Calculated phase equilibria involving chemical potentials to investigate the textural evolution of metamorphic rocks

Abstract

AbstractEvolving pressure–temperature conditions during metamorphism drive changes in the stable mineral assemblage, mineral proportions and mineral compositions in rocks. These changes are achieved via the diffusion of components between minerals, fluid and melt, the driving force for diffusion being the gradients in chemical potential of the components developed spatially within the rock. This study utilises recent developments in the software thermocalc to investigate quantitatively chemical potential relationships in rocks, with the phases involved being (solid) solutions.
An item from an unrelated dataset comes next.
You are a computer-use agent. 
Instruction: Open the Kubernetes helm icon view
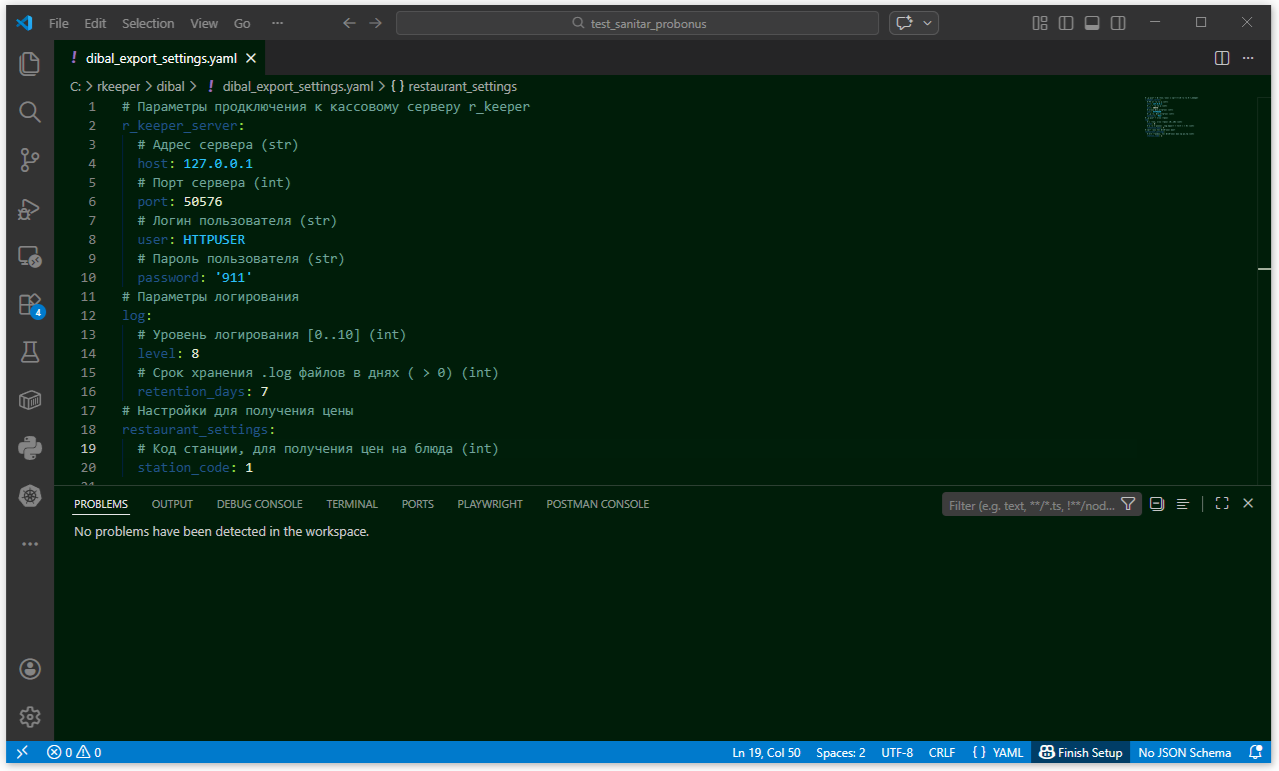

Phase diagrams with chemical potentials as axes are used to understand better the spatial rearrangement of components during the metamorphic evolution of rocks and the metamorphic textures that result. In contrast to qualitative chemical potential diagrams, quantitative diagrams can be contoured for mineral composition, allowing consideration of chemical zoning in minerals. Furthermore, the amount of material required to diffuse to equalise chemical potentials can be calculated. We start by demonstrating the approach via an example of retrograde corona development in an ultra‐high‐temperature granulite. Whereas the use of chemical potentials to consider the retrograde development of corona textures is well known, they are also significant in considering the prograde history. The role of chemical potentials in prograde metamorphic textural evolution is highlighted in consideration of the consumption and growth of aluminosilicates during the kyanite‐to‐sillimanite reaction, and the growth of garnet porphyroblasts.